The thing is, I was willing to sacrifice this yarn in the effort to find out. Even if I wind up with a mess, the yarn/cloth won't be wasted as it will get donated to the local Salvation Army for their textile recycling program.

I've mentioned this before but it's worth mentioning again. Instead of taking the clothing that isn't worth selling in their thrift shop to the landfill and paying the fees to dump the rags there, the SA collects textiles from their own shop and other thrift shops in the area, sells the textiles to Asia to be re-made into new textiles and in the end have wound up earning a tidy income for themselves and the other charitable shops in town.
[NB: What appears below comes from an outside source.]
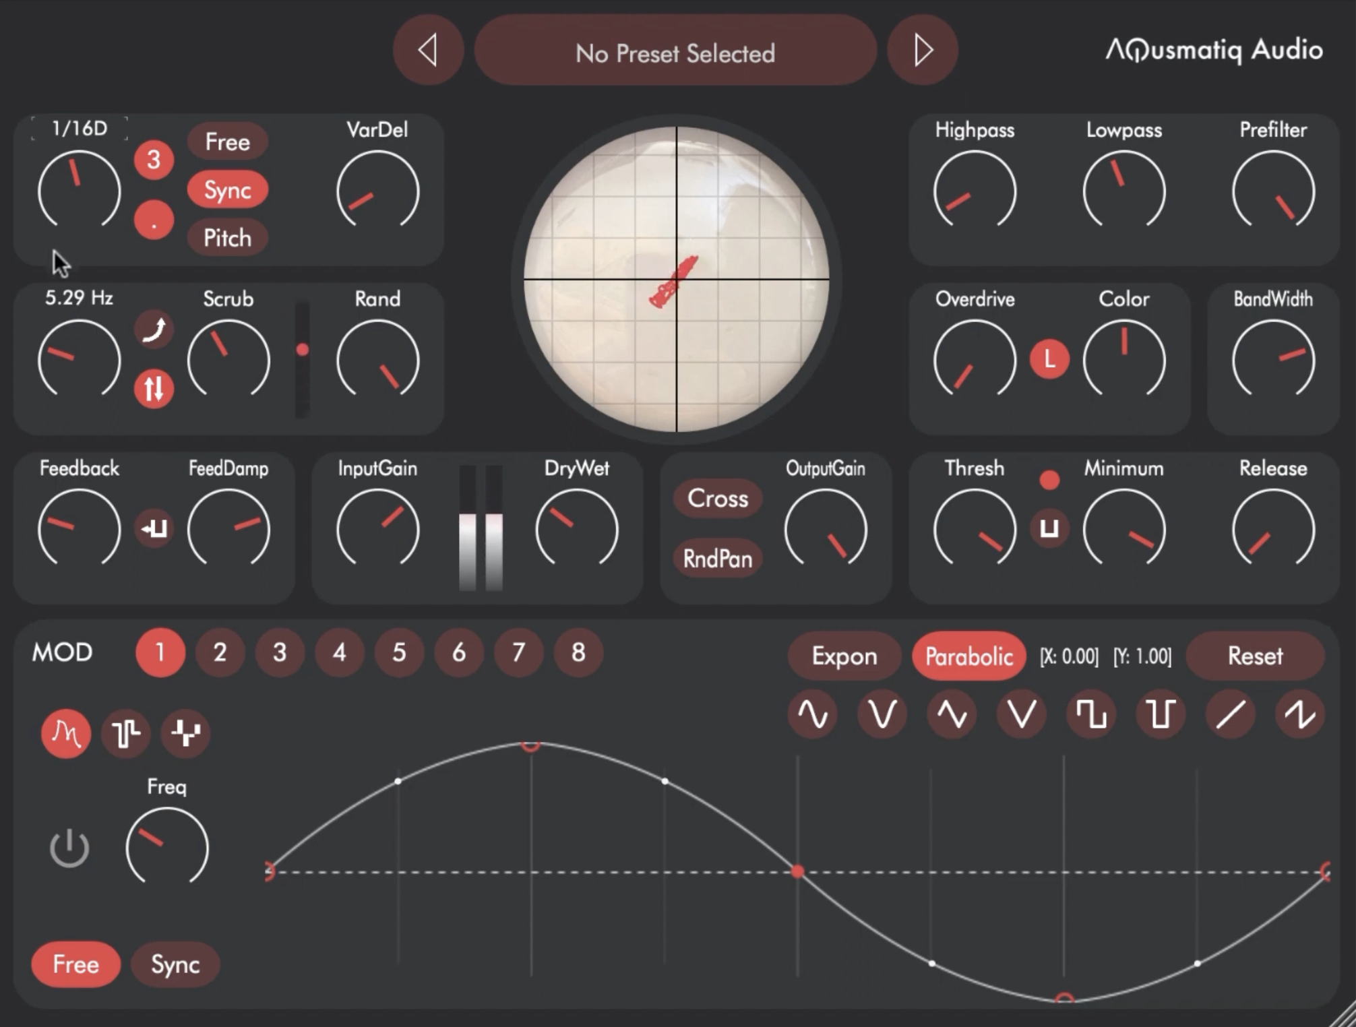Toggle the modulator power button

[69, 848]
For someone like me who creates an enormous amount of 'waste' - way too much to use in other applications - this recycling program just makes wonderful sense. I've given pounds and pounds of thrums to the local schools, offered them to local weavers, and now give the bags of thrums to a surface designer who sifts through them for what she wants to use and then sends them on to the SA along with her scraps.

I think it would be a great idea for guilds to see if their local Salvation Army has such a recyling program, collect the 'waste' from guild members and pass them along.

"Shoot for the moon. If you miss you'll still land among the stars"


Sharon Schulze said...

This might not be an option if the yarn worms badly or if the items aren't usable, but if they are usable but just a little, well, not great, there are places like shelters, fire houses, hospice organizations, and even animal shelters that deal with people and other creatures that have undergone trauma or misfortune. They often love to have handmade items (quilts, handwoven blankets, etc.) to give to people who arrive after trouble has struck.

I've given some of the worst of my mistakes to the animal shelter (the animals really don't mind a few worms) and some of the not-so-bad mistakes to other organizations. There's even a group that makes "ugly blankets" for homeless people. If they are ugly then others are less likely to steal so the homeless people can stay warm.

Laura said...

Good idea about the SPCA - I give a lot of my seconds to the SA or other thrift shops in the area. :)

Hadn't thought about the SPCA, though.



Delighted Hands said...

Thanks for the encouragement to just enjoy it for the sake of weaving-not necessarily to have perfection when done! As a newbie, it is good to hear this!